• Last modified 3670 days ago (April 1, 2009)


Communities discuss development by endowment

Staff writer

Establishing and growing rural community endowments was the topic of discussion Thursday at a Hometown Competitiveness workshop in Marion.

More than 40 representatives from cities, counties, and businesses from throughout central Kansas attended the workshop, Marion County Economic Development Director Teresa Huffman said, including representatives of Hillsboro, Marion, and Goessel.

Leon Atwell and Don Macke of the Center for Rural Entrepreneurship led the discussion. Participants were encouraged to find ways to either establish or enlarge a community endowment.

An endowment is a permanent fund that is invested. Proceeds from investments can be used to fund projects and scholarships, Atwell said. Many universities use endowments, and large endowments lend prestige to those institutions.

The first step to establishing an endowment is to have a foundation to administer it. Communities can create their own foundation or partner with an existing foundation, Macke said.

When the groundwork is laid, fundraising can begin. The first step is to make sure possible donors know there is a local fund.
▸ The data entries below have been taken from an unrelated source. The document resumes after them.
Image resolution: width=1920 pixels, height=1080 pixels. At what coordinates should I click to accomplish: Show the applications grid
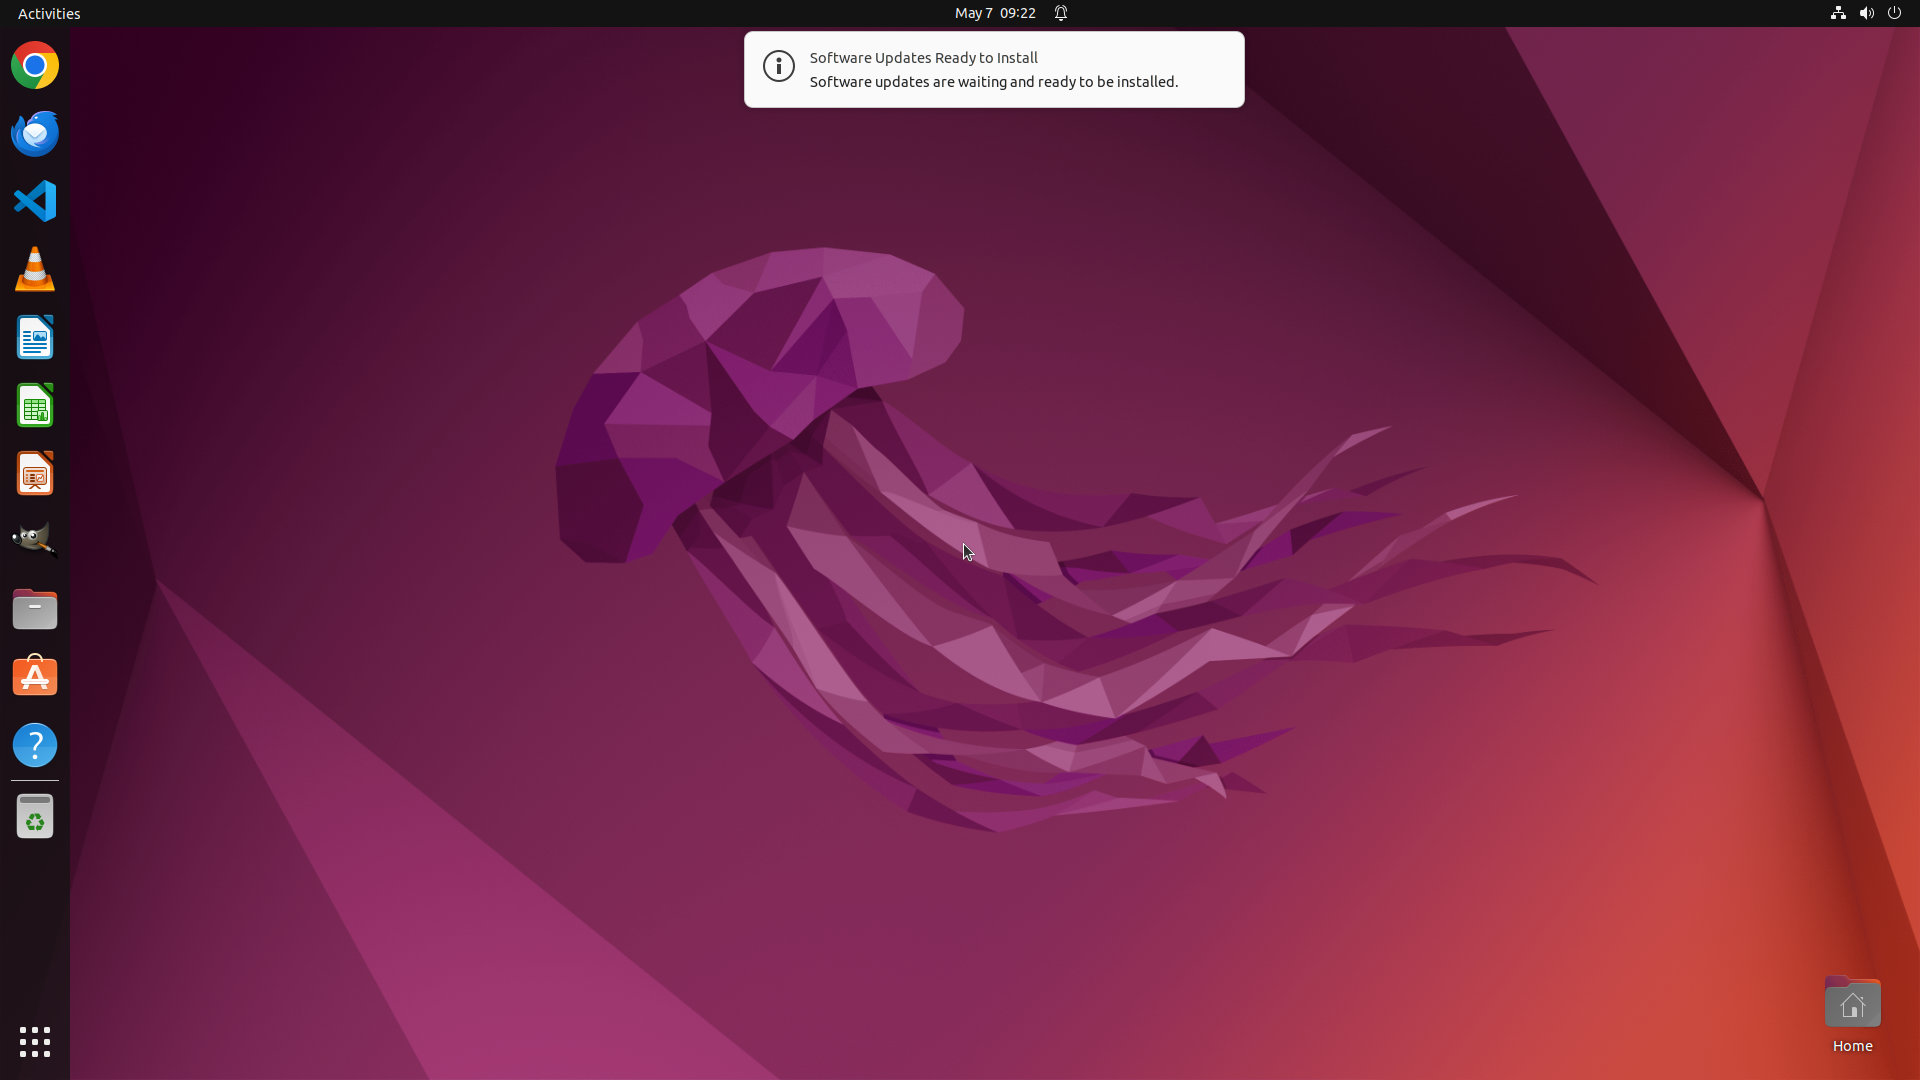(x=35, y=1041)
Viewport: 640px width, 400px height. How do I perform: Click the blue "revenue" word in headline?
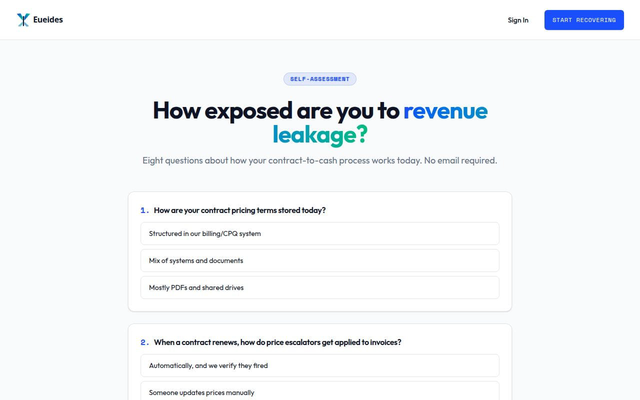pyautogui.click(x=445, y=111)
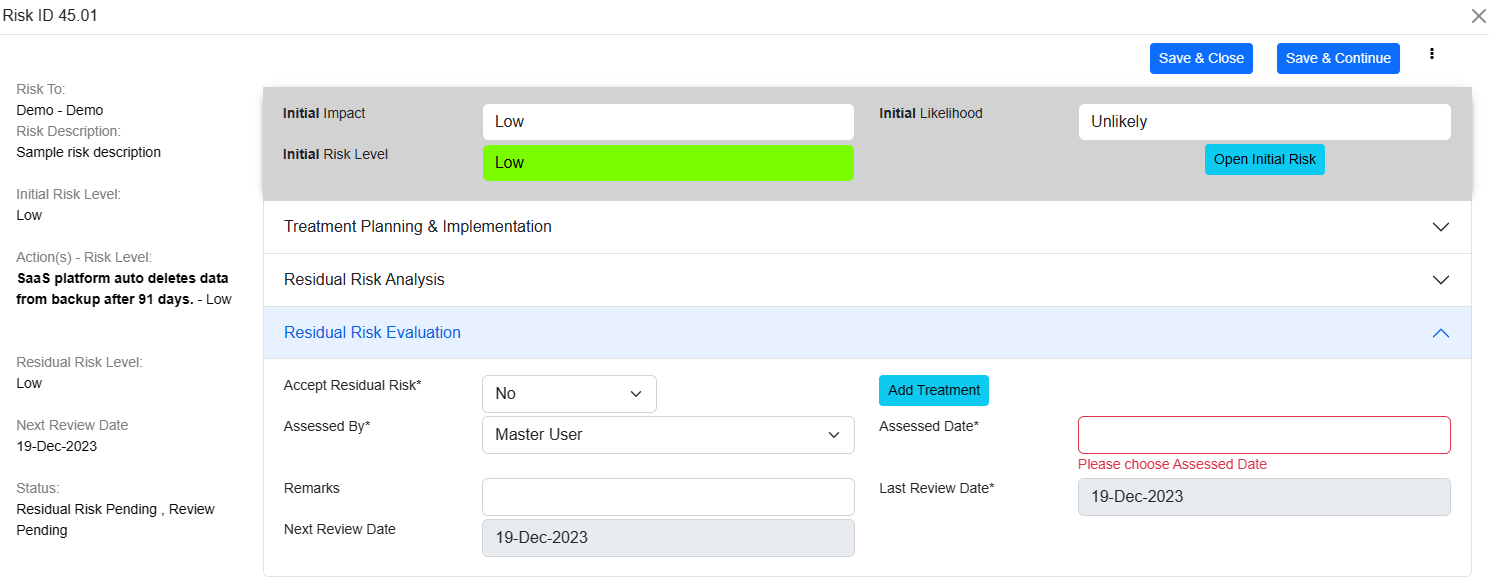1489x587 pixels.
Task: Click the Save & Close button
Action: pyautogui.click(x=1201, y=58)
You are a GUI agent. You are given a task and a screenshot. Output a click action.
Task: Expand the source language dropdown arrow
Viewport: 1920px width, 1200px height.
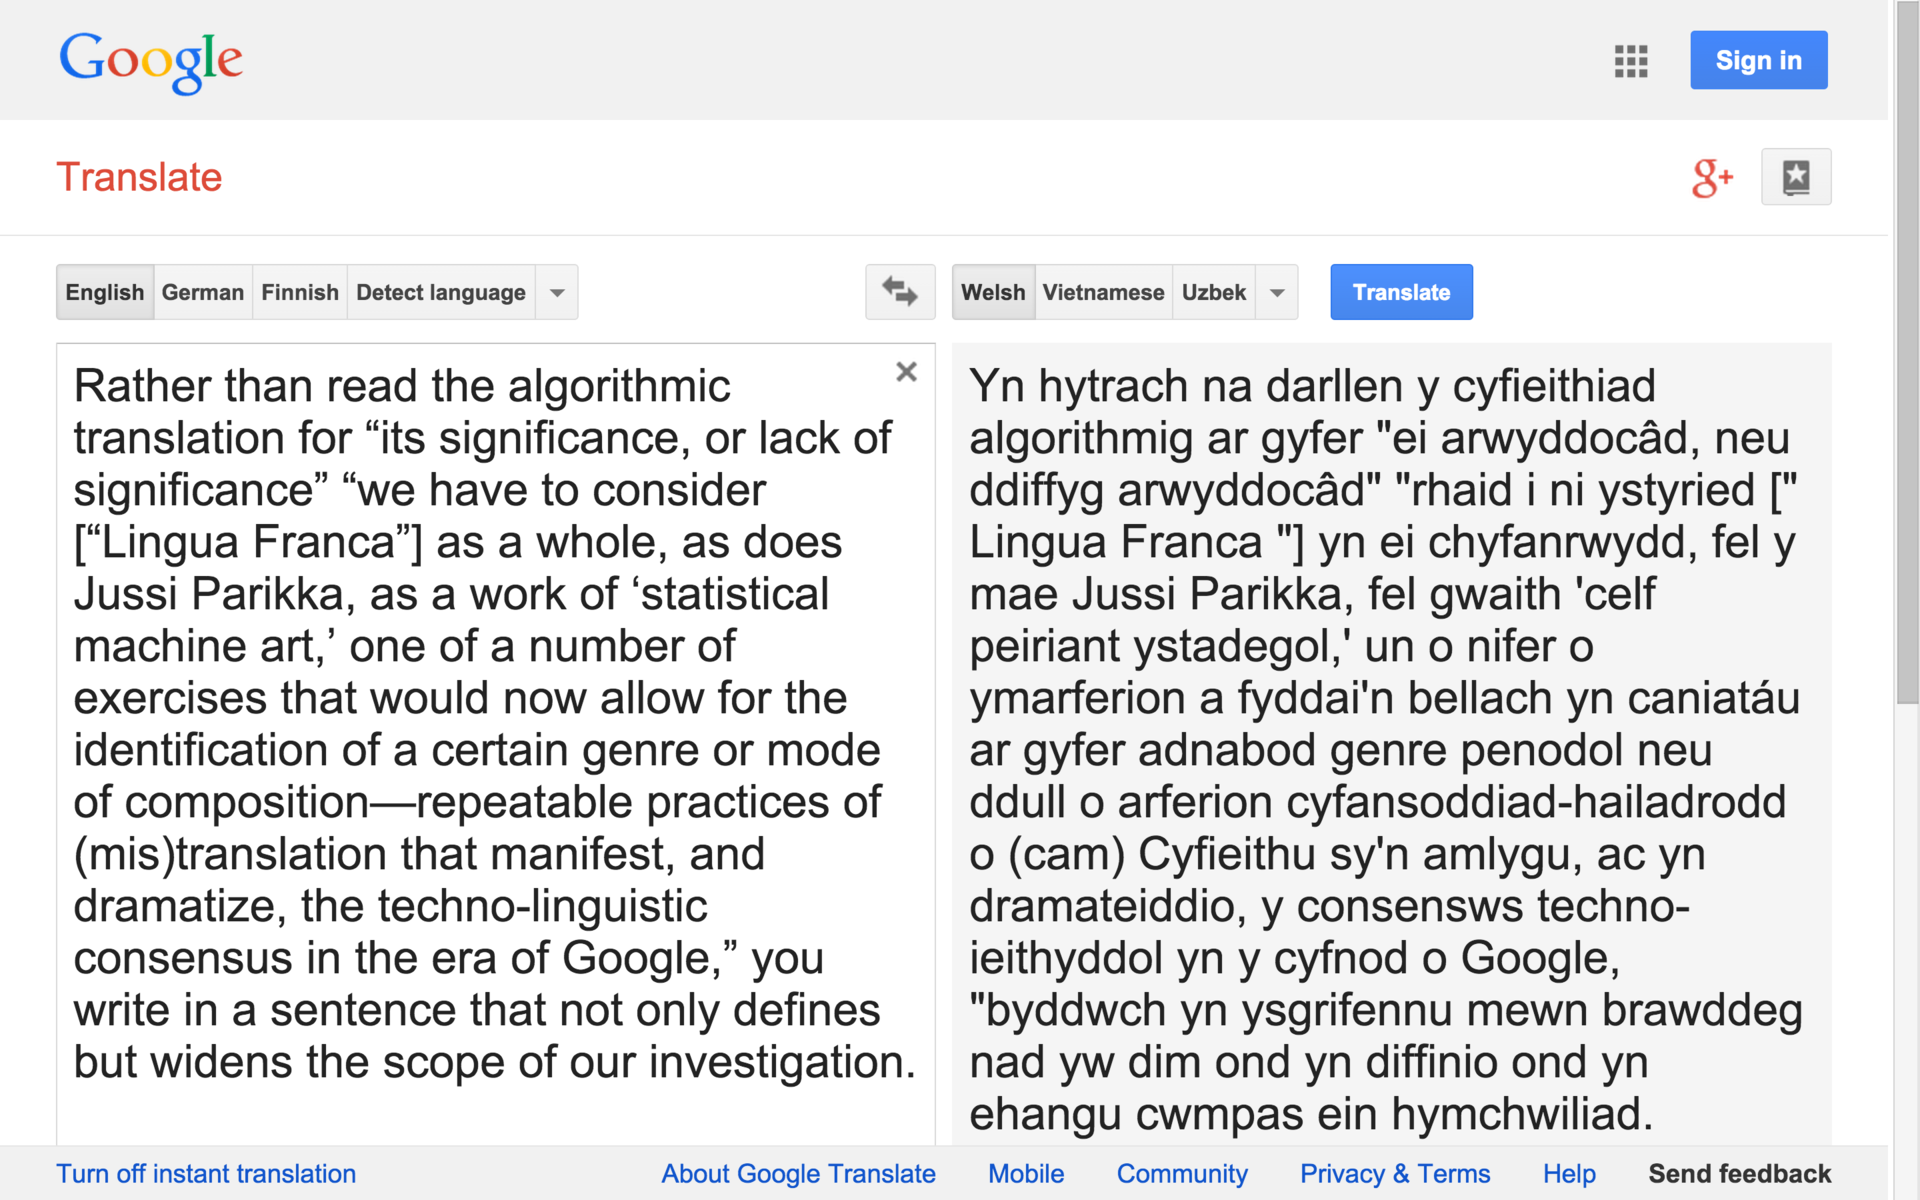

Public campaigns can help, and so can informing area financial planners of its existence.

Building confidence in a foundation is key to fundraising, Macke said. The three biggest reasons people give are belief in the institution’s mission, its fiscal responsibility, and its leadership.

Hillsboro already has a $250,000 endowment, City Administrator Larry Paine said. The foundation responsible for the endowment is moving forward to enlarge the fund.

Marion Advancement Campaign (MAC) serves as a foundation and provides grants and scholarships, Marion Economic Development Director Doug Kjellin said. MAC is working toward creating a full-fledged endowment, he added.

The workshop was a success, Huffman said.

“It went very well,” she said. “The comments were excellent.”

Huffman said she learned of Hometown Competitiveness in spring 2007. Since then she has worked to bring workshops to central Kansas and specifically Marion County.

A previous workshop was held in Herington. A youth attraction workshop will be April 23 in Wabaunsee County, and the series will return to Marion May 21 for a leadership workshop.

Hometown Competitiveness is a program aimed at reversing rural decline. Its curriculum tries to teach communities how to develop leaders, support entrepreneurs, attract and engage youth, and keep charitable giving within the community.